O diretor e roteirista argentino Andres
Muschietti chega a direção de um longa após dois curtas. Entre eles está um
intitulado “Mamá”, lançado em 2008. Já este longa metragem “Mama” é um filme de
gênero, de terror, e traz incontáveis características para contextualizar a
trama revigorando-a com aspectos horripilantes. Duas crianças estão envolvidas. Um espírito também. O início faz jus a expectativa criada diante o
que se espera de um filme de horror: um homem sai em disparada por estradas
cobertas pela nevasca. No banco de traz, duas crianças, duas meninas, temerosas
com a ira do pai dirigindo descontroladamente e a toda velocidade. A tensão
dissemina quando percebemos o carro derrapar até finalmente cair de um
barranco. Nada grave, a não ser o desaparecimento posterior da família na
floresta horas depois quando uma entidade obscura os surpreendeu numa cabana. Mortos ficaram para trás. 5
anos se passaram. As meninas foram encontradas.
Notamos nos créditos o nome de Guillermo
del Toro como produtor. Grandes motivos para nos empolgarmos, já que é um dos
cineastas mais criativos em atividade – este é responsável por maravilhas como “A
espinha do Diabo” e “O Labirinto do Fauno”. Influente, conseguiu levar o
diretor argentino para Hollywood. O filme vai se desenvolvendo e percebemos que
nem tudo é tão atrativo, já que nos deparamos com cenas as quais conseguimos
antecipar o que acontecerá: o gênero está gasto, infelizmente. Todavia há
algumas outras que felizmente surpreendem, melhorando ainda mais no ato final. Para
chegar até lá, um misto de bons e péssimos momentos. Um clima sombrio modela a
narrativa, sombras se acumulam, a fotografia turva e os efeitos sonoros pontuais
favorecem alguns sobressaltos. A estrutura fabulista, embora clichê, é bem executada.

[Registros de dados]
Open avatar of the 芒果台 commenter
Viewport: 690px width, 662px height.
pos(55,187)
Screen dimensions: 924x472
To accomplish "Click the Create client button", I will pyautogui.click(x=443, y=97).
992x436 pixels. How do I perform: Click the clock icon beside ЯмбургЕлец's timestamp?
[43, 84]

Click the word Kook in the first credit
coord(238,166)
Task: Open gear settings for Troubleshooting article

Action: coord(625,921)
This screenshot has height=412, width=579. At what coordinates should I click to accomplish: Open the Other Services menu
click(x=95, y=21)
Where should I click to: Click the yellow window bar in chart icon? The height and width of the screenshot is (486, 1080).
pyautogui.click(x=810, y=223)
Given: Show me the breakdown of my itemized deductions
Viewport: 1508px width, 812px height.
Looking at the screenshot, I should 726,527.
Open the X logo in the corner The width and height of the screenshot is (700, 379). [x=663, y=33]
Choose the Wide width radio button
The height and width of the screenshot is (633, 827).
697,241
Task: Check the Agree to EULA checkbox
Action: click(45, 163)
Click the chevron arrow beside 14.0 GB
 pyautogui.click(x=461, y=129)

▶ _EXERCÍCIOS PROPOSTOS_:
(1) Passe para o inglês esta frase da crítica do filme “Mama”: “A estrutura fabulista, embora clichê, é bem executada.”
(2) Continue a crítica do filme “Mama” a partir da última frase apresentada.

▶ _RESPOSTAS POR ITEM_:
(1) The fable-like structure, though clichéd, is well executed.

(2)
O que compromete a qualidade da empreitada é o prolongamento da história, trata-se
de um curta estendido. Os acréscimos são visivelmente desculpas para tapar
buracos do roteiro. Aí percebemos a quebra de ritmo e constantes incoerências
narrativas.
As meninas, Victoria (Megan
Charpentier) e Lilly (Isabelle Nélisse), ficaram meia década desaparecidas numa
imensa floresta. O desenvolvimento social e físico foram comprometidos, já que
sem laços, cresceram sem modelos, se virando como podiam numa cabana perdida. A
readaptação a sociedade é alvo de estudos por um médico numa clínica psicológica. Essa elaboração é o grande trunfo do
roteiro, trabalhar com essa perspectiva de crianças que cresceram distanciadas
com poucas preservações sociais. Chegamos a um ponto chave: as relações
e o desamparo. Se assemelha a lógica de “O Enigma de Kaspar Hauser”, porém se
aproximam da personagem vivida por Jodie Foster em “Nell”. As meninas cresceram
com uma referência distinta, o espírito que chamam de Mama. O respeito das crianças para
com a entidade fantástica garante singularidade a obra e maior interesse por
parte dos espectadores. Estamos diante um terror sem bem ou mal, a não ser por
definição. Ao final, talvez boa parte do público questione, mas é inegável a
beleza e representação do ato. E há muito a se pensar a respeito deste.
Ainda nesse âmbito psicológico, Andres
Muschietti é inteligente ao demonstrar a contemplação de uma figura reconhecida
como a de um patriarca, já que o protagonista Lucas (Nikolaj Coster-Waldau, de “Game
of Thrones”) é irmão gêmeo do pai das meninas que desapareceu na floresta.
Quando Victoria o vê, após tanto tempo sem vislumbrar uma figura humana a não
ser a de sua irmã mais nova, logo o chama de pai. Ele até procura se explicar. De
outro lado, a namorada de Lucas, a baixista Annabel (Jessica Chastain, ótima)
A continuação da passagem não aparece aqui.